Challenges for today's CIO: Outsourcing

If you see outsourcing as the key to cutting your costs, you are likely to be disappointed sooner rather than later. That's not...

If you see outsourcing as the key to cutting your costs, you are likely to be disappointed sooner rather than later. That's not to say outsourcing doesn't offer many worthwhile benefits - if you know how to achieve them.

I read the other day the assertion that companies are looking afresh at outsourcing as a way of cutting costs at a time when IT budgets are constrained. I find it difficult to see this as a prime reason for outsourcing when there is very little hard evidence to support its merits. I can think of many other good reasons - both strategic and tactical - to outsource IT. But to save money? I don't think so.

Outsourcing has been with us a long time but the challenge it presents to the CIO has changed dramatically. It began largely through IT being perceived as a problem area - a big black hole that soaked up money with little tangible benefit to the company. So why not give it to somebody else to manage and get on with the real work of running the company?

Two main problems with this approach. Firstly, as was quickly discovered, outsourcing a problem did not solve it. Instead, it just ensured good margins for the fortunate supplier. Secondly it singularly failed to recognise the growing strategic value of IT to the company and the extent to which it was becoming an integral part of normal operations. Happily we have now come through this period and learnt some useful lessons.

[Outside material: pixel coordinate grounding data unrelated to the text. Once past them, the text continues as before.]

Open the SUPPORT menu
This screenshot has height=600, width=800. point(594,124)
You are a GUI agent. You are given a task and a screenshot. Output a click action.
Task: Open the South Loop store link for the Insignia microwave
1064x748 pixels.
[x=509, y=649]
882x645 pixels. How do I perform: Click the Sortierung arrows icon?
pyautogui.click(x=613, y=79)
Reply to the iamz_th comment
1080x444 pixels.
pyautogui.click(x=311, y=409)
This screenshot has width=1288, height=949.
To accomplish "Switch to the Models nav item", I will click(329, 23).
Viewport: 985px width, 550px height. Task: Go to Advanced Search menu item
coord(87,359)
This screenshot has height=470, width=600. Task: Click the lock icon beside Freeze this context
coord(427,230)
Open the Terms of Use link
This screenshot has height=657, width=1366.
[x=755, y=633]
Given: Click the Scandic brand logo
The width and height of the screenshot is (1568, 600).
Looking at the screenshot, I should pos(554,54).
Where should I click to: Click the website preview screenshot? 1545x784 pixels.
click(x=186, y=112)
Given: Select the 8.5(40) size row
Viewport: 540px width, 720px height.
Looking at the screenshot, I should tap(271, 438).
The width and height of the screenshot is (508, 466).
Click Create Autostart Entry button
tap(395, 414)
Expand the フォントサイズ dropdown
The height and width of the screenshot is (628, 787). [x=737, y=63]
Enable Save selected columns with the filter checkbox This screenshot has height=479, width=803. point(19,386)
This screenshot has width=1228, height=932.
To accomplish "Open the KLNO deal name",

Today outsourcing is viewed as an important option available to the CIO that can be used in a variety of ways - depending on the circumstances. As the CIO is increasingly taking his or her place at the top of the company and focusing on deriving business benefit from technology, so it has made sense in many cases to selectively outsource various aspects of delivery.

Key points to get right in doing this are:
  • Be clear about what is being outsourced; the boundaries and deliverables
  • Look for companies with particular expertise/skills that you want to take advantage of
  • Define agreed SLAs and improvement targets
  • Ensure that the arrangements are in place within the company to properly monitor and manage the contract
  • Agree an "open book" approach with the supplier and define financial incentives for both sides to innovate and secure continuing improvements in value for money
  • Look to build a soundly based partnership and win-win relationship
Often the outsourcer can bring tangible benefits simply not available inside the company: A global support capability, the critical mass to deliver in depth expertise, the ability to spread fixed costs across multiple clients, up to the minute knowledge of advanced technologies and relevant business innovation experience.

Reasons for outsourcing vary greatly. Outsourcing can be used as a way of offloading legacy systems and technologies while in house resources are focused on developing the new world. It can be a way of ensuring sound operation of the utility aspects of IT provision. At the other end of the spectrum, a strategic partnership may be forged on the basis of some kind of value proposition to jointly identify and develop new technology-based business opportunities.

Outsourcing relationships that do not work happen when:
  • The decision is taken without the proper involvement of IT management
  • Expectations are not properly set
  • The contract is ill-defined
  • A closed book approach is adopted
  • The spirit of partnership is absent
  • The client is hell bent on cutting the supplier's margin to the bone and/or the supplier just views the contract as licence to print money
All this has been learnt through hard won experience which has led to greater realism on both sides. The challenge for the CIO today is to build on this experience to take full advantage of the full range of benefits outsourcing can bring to a company.